ユウは彼の言葉に顔を上げ、小さく微笑む。その表情にはどこか晴れやかさがあり、以前よりも自信に満ちた輝きを放っている。
「そう言ってもらえると嬉しいな。でも、スカリーくんのおかげだよ。いつもそばにいてくれて、本当にありがとう。」
スカリーはその言葉を受け、わずかに微笑みを深めた。その仕草には、ユウに対する深い愛情と誇りが滲んでいる。彼はそっとユウの手に触れ、冷たい指先を慎重に絡めた。その感触は、安心感と共に彼の静かな決意を伝えるものだった。
窓の外では、柔らかな風が木々を揺らし、小鳥のさえずりが微かに聞こえる。その静かな環境の中で、ユウは目を細めながら遠くを見つめ、ふと軽く笑った。
「もう少ししたら、この風邪も引かなくなるかもね。でも、その時は……スカリーくんの看病がちょっと恋しくなりそうだな。」
その言葉に、スカリーは一瞬驚いたように目を見開いたが、すぐに穏やかな笑みを浮かべた。ユウの冗談交じりの言葉の中に、彼はユウなりの感謝と名残惜しさを感じ取ったのだろう。
「その時はぜひ、素敵な貴方を安心させる別の方法を見つけてみせますよ。」
スカリーの声は静かで、それでいてどこか力強さを含んでいた。彼の瞳は真っ直ぐにユウを見つめ、ユウの心に温かな灯をともした。

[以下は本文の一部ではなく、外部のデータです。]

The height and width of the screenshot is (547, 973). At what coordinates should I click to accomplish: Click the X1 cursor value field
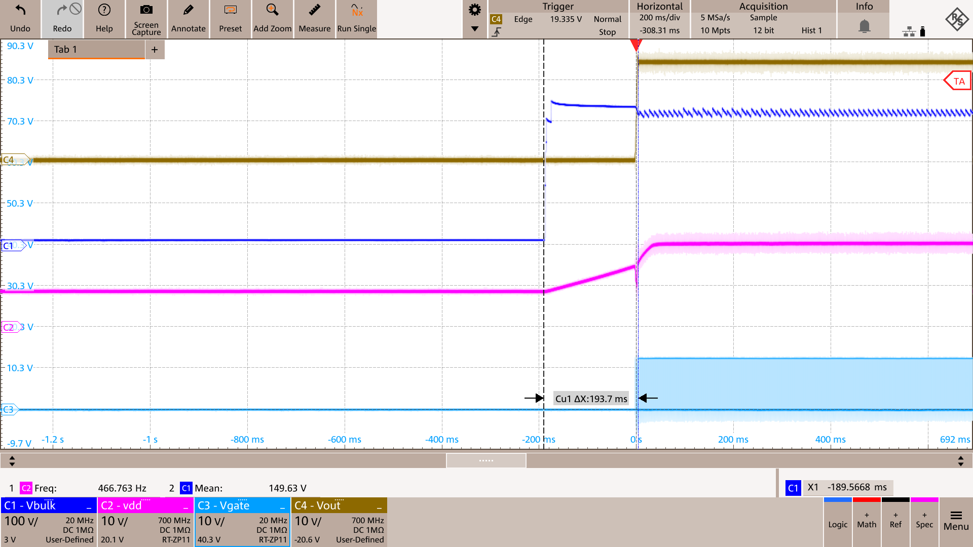(x=848, y=487)
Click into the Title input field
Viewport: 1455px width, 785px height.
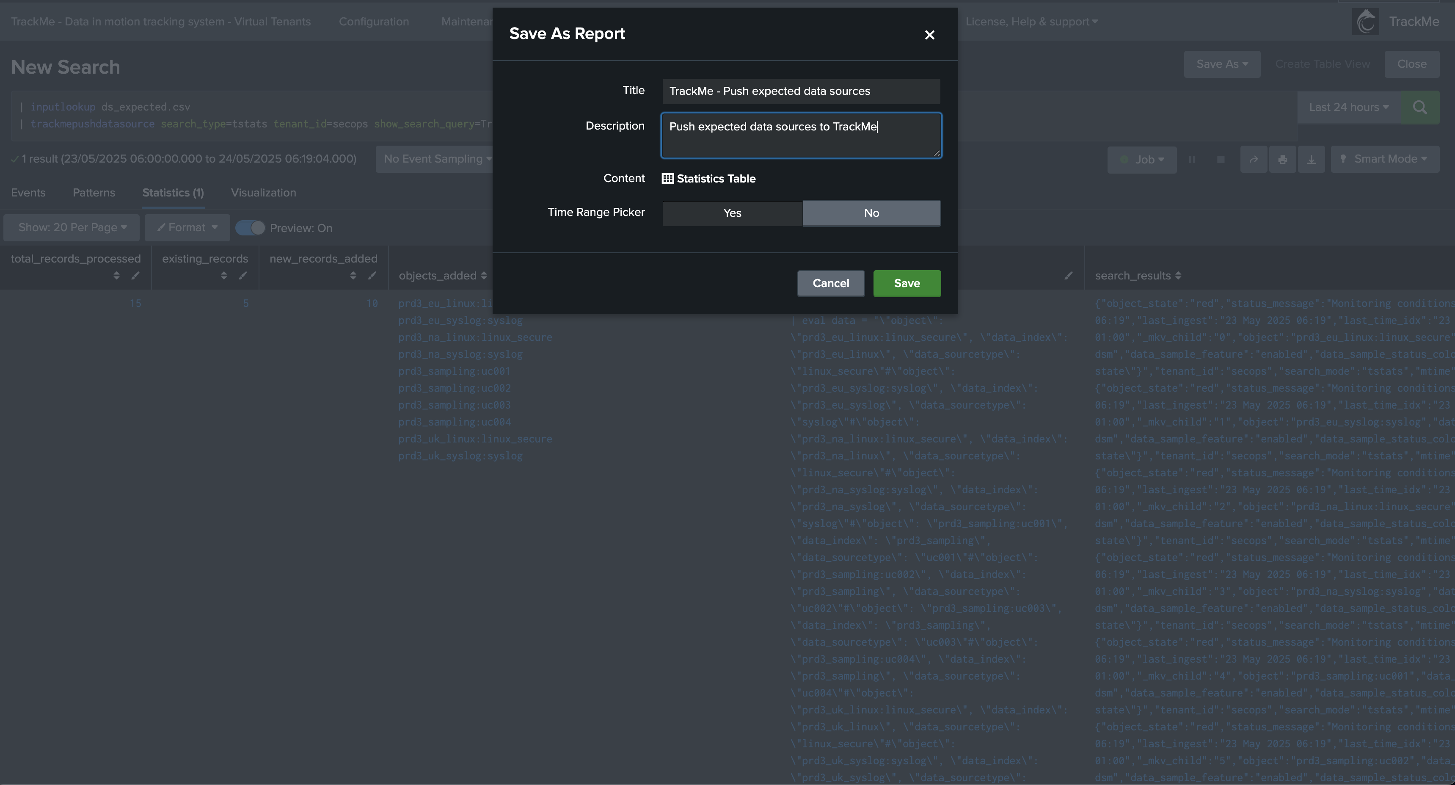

そしてそっと彼の手を握り返しながら、柔らかく笑った。
「スカリーくん、いつも助けてくれて感謝してる。」
部屋の中に流れる空気は、二人の絆を優しく包み込んでいるかのようだった。これまでの苦労も、未来への希望も、すべてが二人の間で温かなものへと変わっていく。窓から射し込む光がその瞬間を優しく照らし、未来へと続く新たな一歩を祝福しているようだった。